Firms work with Canadian Hospice Palliative Care Association to make advance care planning toolkit
A new resource called a legal toolkit was recently released to help lawyers and their clients through the process of advance care planning.
It’s one of two complementary resources — a lawyer’s toolkit and a public toolkit, both titled “Living Well, Planning Well” — compiled by Harper Grey LLP and Torkin Manes LLP, alongside the Canadian Hospice Palliative Care Association.
The lawyer’s toolkit, created by Speak Up and the aforementioned firms, explains why ACP is crucial and what role it plays in the overall concept of future life planning, which encompasses other matters like estates and wills, life insurance, and investment planning.

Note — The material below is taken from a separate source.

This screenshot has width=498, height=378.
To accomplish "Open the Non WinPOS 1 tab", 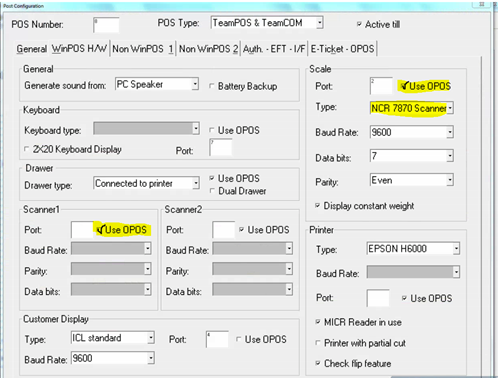I will 143,49.
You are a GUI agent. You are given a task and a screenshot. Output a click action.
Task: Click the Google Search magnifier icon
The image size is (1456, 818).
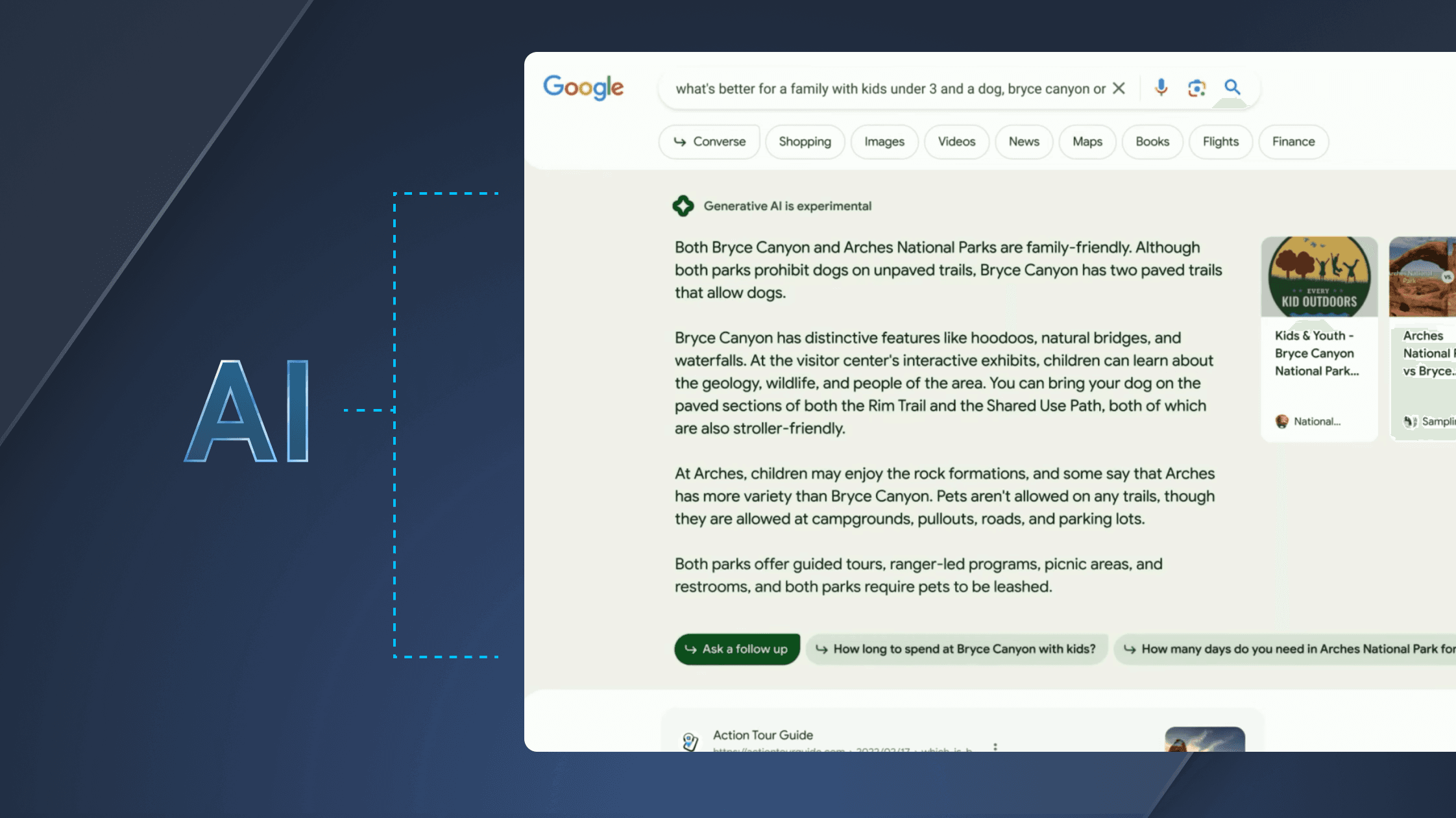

The resource instructs lawyers on how to initiate conversation with their clients with regard to delicate matters, such as choosing their substitute decision makers, who can speak on their behalf if they cannot.
According to the press release, the legal toolkit “can help lawyers make a significant difference in their clients’ lives by encouraging them to reflect on and discuss their wishes, choose appropriate SDMs and alternates, and share their wishes with their SDMs and health care providers.”
“The laws vary between provinces and territories and the general public often lacks sufficient knowledge to successfully engage in ACP, and lawyers are often unsure of the different health care options that could be explored within their clients’ ACP,” said Laurel Gillespie, Director of Advance Care Planning in Canada.
Accompanying the legal toolkit is a resource for the public, developed by Speak Up and the BC Centre for Palliative Care. The public toolkit, which employs plain language for those less well-versed in legal jargon, provides an overview of Canadian legal norms around ACP, as well as infographic summaries of the legal requirements per province and territory, with the exception of Nunavut, which does not have ACP legislation in place. The resource also briefly describes the processes involved in health care consent, capacity, ACP, and substitute decision-making.
“With these two resources, the public has better access to plain language explanations of their rights and requirements in ACP, and lawyers have an aid for initiating ACP conversations with their clients, should they wish,” said CHPCA Executive Director Sharon Baxter. “Together, these resources enable more opportunities for people in Canada to exercise their rights to plan their future care.”
In a news release dated Nov. 25, Harper Grey partner Kimberly Jakeman and associate counsel Sandra Abley expressed enthusiasm for the opportunity to share their recommendations for the content of the legal toolkit, as well as for the chance to collaborate with Torkin Manes.